LOCATION EN MEUBLES DE TOURISME : LE CONSEIL CONSTITUTIONNEL VALIDE LA LOI LEMEUR
20 mars 2026

Par décision n° 2025-1186 QPC du 19 mars 2026, le Conseil constitutionnel a validé les dispositions du nouvel article 26 d) de la loi du 10 juillet 1965 permettant à certaines copropriétés d’interdire la location en meublés de tourisme (type Airbnb) à la majorité de l’article 26.
https://www.conseil-constitutionnel.fr/decision/2026/20251186QPC.htm
Une atteinte assumée mais proportionnée au droit de la propriété
Le dispositif de l’article 26 d) permet désormais à l’assemblée générale des copropriétaires, d’interdire la mise en location en meublés de tourisme par le règlement de copropriété sous certaines conditions, à la majorité des deux tiers et non plus à l’unanimité.
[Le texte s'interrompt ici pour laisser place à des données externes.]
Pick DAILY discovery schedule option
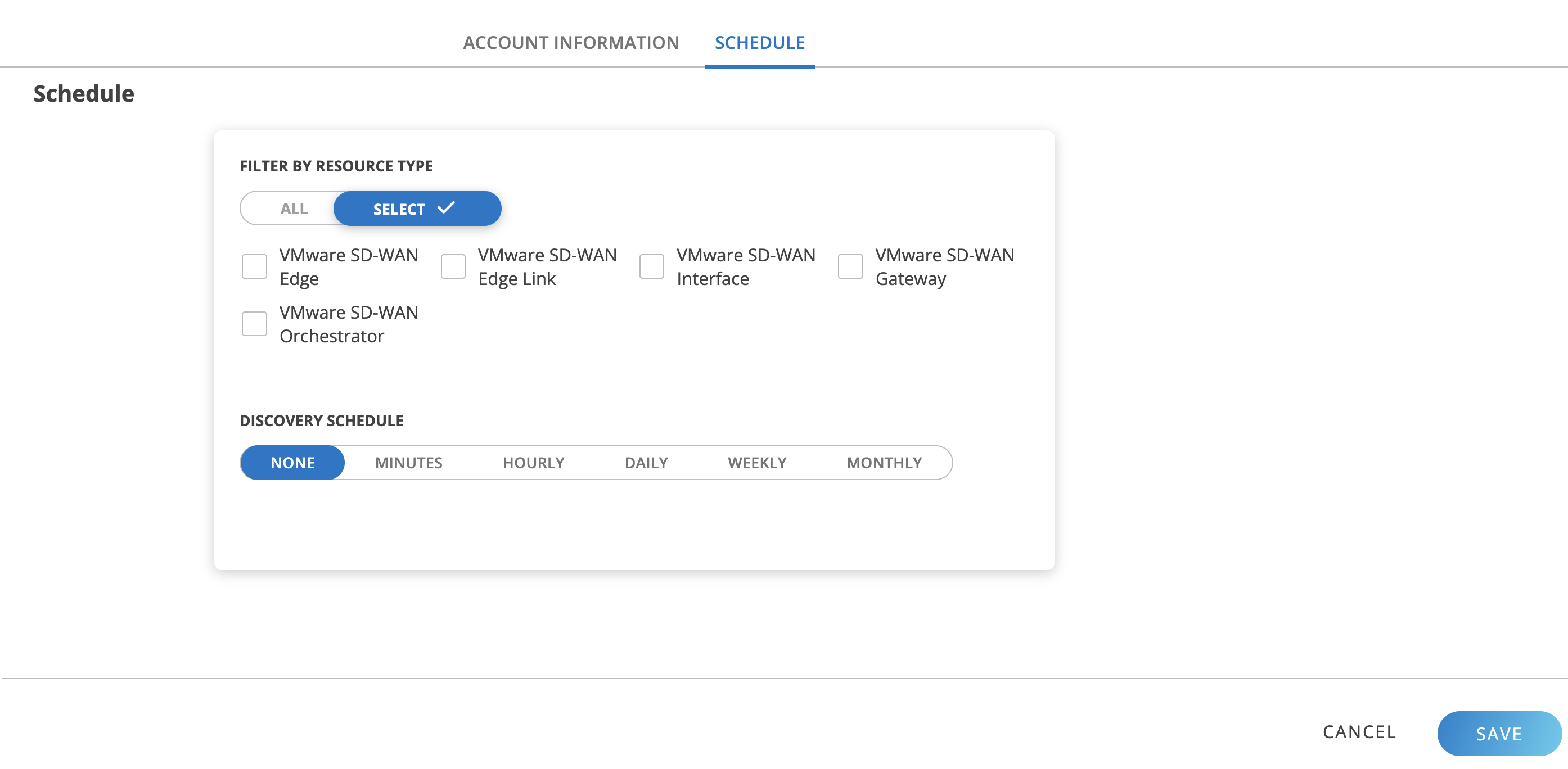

Dans le cadre d’une question prioritaire de constitutionnalité soumise au conseil constitutionnel, il a été soutenu que cette disposition portait une atteinte disproportionnée à la liberté d’entreprendre et au droit de propriété.
Le Conseil constitutionnel valide le dispositif en retenant un raisonnement classique de proportionnalité.
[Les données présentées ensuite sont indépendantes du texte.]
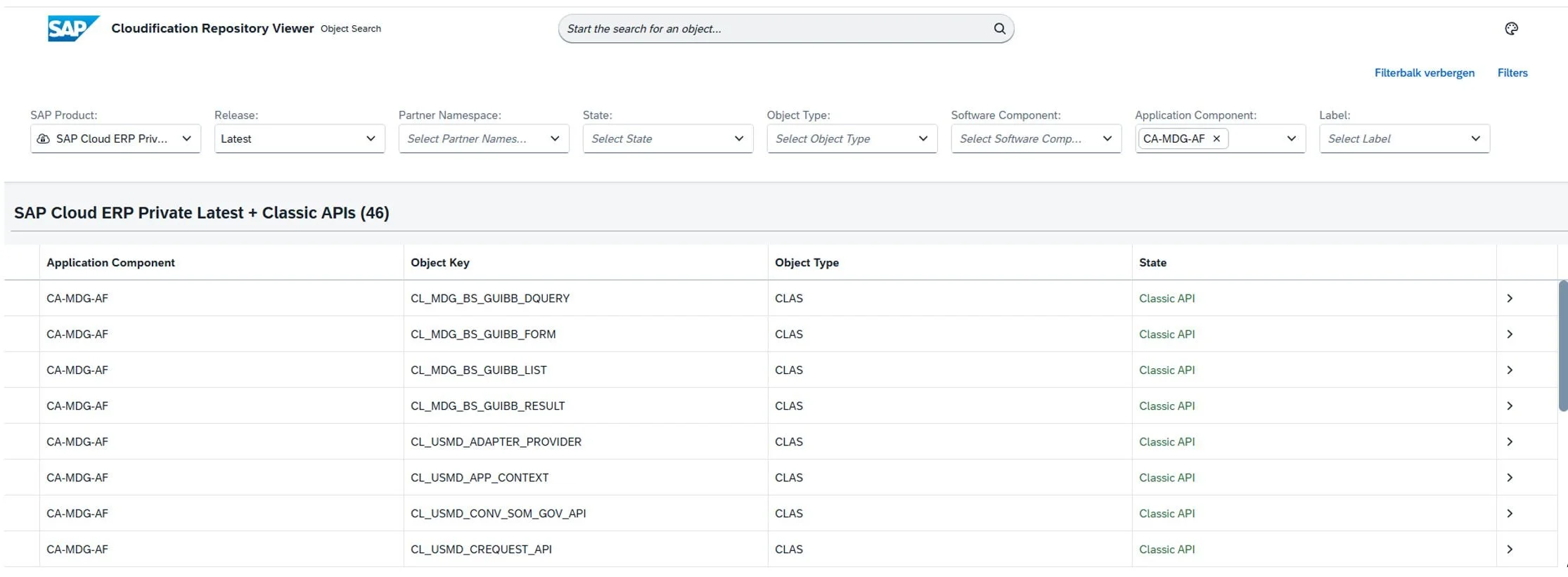Open the State filter dropdown

pyautogui.click(x=739, y=138)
Le Conseil constitutionnel relève que le législateur poursuit un objectif d’intérêt général : favoriser l’accès au logement et réguler le développement des meublés de tourisme, dans un contexte de tension sur le marché locatif.
Le Conseil constitutionnel considère par ailleurs que les conditions prévues par l’article 26 d) constituent des garanties suffisantes :
la mesure est limitée aux immeubles dont la destination est exclusivement ou principalement d’habitation (dite "bourgeoise") ;
elle vise les résidences secondaires, et non les résidences principales louées occasionnellement ;
la même majorité permet de revenir sur l’interdiction.
Le Conseil en conclut que « les dispositions contestées ne portent pas une atteinte disproportionnée au droit de propriété » (Cons. const., 19 mars 2026, préc.).
Faut-il se féliciter de cette décision ?
La décision du Conseil constitutionnel relève d'une orientation politique assumée :
lutter contre la raréfaction des logements disponibles à la location classique.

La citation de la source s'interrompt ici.